Monthly Magazine Home is about the CEO of a real estate company and home magazine (Kim Ji Suk) that begins a romance with a magazine editor (Jung So Min) who is seeking to buy her own home.
Kim Ji Suk plays Yoo Ja Sung. He is the CEO of a real estate company and home magazine. He worked his way up from nothing to achieve his success, but he is a cold and difficult man who is hard to please.
Jung So Min is Na Young Won. Her goal in life is to own her own home. A series of bad events leads her to working at Ja Sung’s company as well as him being her landlord. She struggles to get along with him, but that slowly starts to change as she gets to know him better.
Finally, we have Jung Gun Joo as Shin Gyeom. He is a photographer and close friend of Ja Sung. He has a bright and friendly personality and ends up developing feelings for Young Won.
We also have a fantastic ensemble of quirky characters who work at the office with Young Won and Ja Sung including Choi Go (Kim Won Hae), Eui Joo (Chae Jung Ahn), and Sang Soon (Ahn Chang Hwan). They were very fun and added so much humor to the drama.
Monthly Magazine Home is a fun and pleasant drama. Honestly, it feels like a drama I have seen dozens of times before because of its classic feel and story, but it gets things right by delivering a good story with fun characters and heart. It’s the kind of drama that really grows on you as you watch and get attached to all of the characters.
The drama has that classic set up with Ja Sung as the cold, arrogant rich CEO and the sweet, struggling Young Won who just wants to buy her own home. They get off on the wrong foot, he becomes her boss and then landlord, then Young Won gets to know Ja Sung and romance blossoms. Like I said, a pretty standard plot, but enjoyable nonetheless.
I liked watching the relationship progression of our couple. We get to see Ja Sung soften up a lot. He’s one of those characters who does a 180 and turns into a pile of mush when he falls in love, and it was fun to see!

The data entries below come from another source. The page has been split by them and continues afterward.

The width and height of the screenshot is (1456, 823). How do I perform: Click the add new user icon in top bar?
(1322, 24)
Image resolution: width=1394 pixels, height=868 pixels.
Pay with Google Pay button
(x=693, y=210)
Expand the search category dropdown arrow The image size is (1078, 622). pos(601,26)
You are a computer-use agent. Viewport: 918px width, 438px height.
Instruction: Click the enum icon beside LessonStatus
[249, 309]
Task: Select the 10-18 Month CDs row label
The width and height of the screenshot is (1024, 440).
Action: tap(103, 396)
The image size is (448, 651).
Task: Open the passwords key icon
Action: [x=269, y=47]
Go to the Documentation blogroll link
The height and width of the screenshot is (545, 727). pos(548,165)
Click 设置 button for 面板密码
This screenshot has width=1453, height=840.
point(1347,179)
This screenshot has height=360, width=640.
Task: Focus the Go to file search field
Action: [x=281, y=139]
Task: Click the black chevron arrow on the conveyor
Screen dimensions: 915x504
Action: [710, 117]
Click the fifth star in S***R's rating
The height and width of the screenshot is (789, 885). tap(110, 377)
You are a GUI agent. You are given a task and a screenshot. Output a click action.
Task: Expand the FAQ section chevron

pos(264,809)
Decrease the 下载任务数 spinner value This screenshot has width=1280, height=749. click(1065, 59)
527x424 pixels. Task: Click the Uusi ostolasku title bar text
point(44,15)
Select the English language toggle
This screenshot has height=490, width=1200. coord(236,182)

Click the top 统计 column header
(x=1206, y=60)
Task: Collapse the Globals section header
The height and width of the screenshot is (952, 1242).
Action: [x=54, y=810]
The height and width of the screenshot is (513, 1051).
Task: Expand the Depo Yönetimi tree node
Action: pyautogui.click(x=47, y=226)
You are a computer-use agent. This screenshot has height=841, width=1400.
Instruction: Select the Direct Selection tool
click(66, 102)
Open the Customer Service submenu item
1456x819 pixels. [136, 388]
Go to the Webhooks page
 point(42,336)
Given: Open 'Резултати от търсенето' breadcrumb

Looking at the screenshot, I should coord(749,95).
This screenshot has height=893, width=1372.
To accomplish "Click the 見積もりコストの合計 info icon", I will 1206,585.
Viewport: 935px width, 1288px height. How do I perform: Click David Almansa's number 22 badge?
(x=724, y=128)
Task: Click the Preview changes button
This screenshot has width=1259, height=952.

He and Young Won were quite adorable together once all of the walls came down. I loved the sweet moments. They did have some challenges to face though, particularly involving our second lead Shin Gyeom.
That latter third of the series throws some big difficulties their way that are made worse by misunderstandings and a lack of communication. The angst goes up a bit, but the show still maintained its fun charm.
A little heads up though. This drama does contain a hefty serving of noble idiocy. I find that to be pretty standard in this type of romantic comedy, but if you’re bothered by it, you may not be thrilled with this one, particularly towards the end.
Monthly Magazine Home also gives us a window into the real estate industry in South Korea. It explores development issues, how the housing market works, challenges potential homeowners face, and much more. We see these kinds of issues scattered about in other dramas, but Monthly Magazine Home is the most focused I’ve seen with so much of the plot centered around these topics.
Luckily, the business side of things doesn’t overwhelm the show. The characters are still very much the heart of the drama, and it’s their stories that take center stage. Everyone from the main characters to the supporting ones has a story, and I thought they were all touched upon nicely.
Monthly Magazine Home was a very good watch. Nothing new, but well done. Lots of humor keeps the show light and fun throughout along with a slightly more serious and thoughtful look at the characters and real estate problems to add more weight to the plot. The romance is cute and entertaining too. All in all, Monthly Magazine Home was full of heart and quite enjoyable.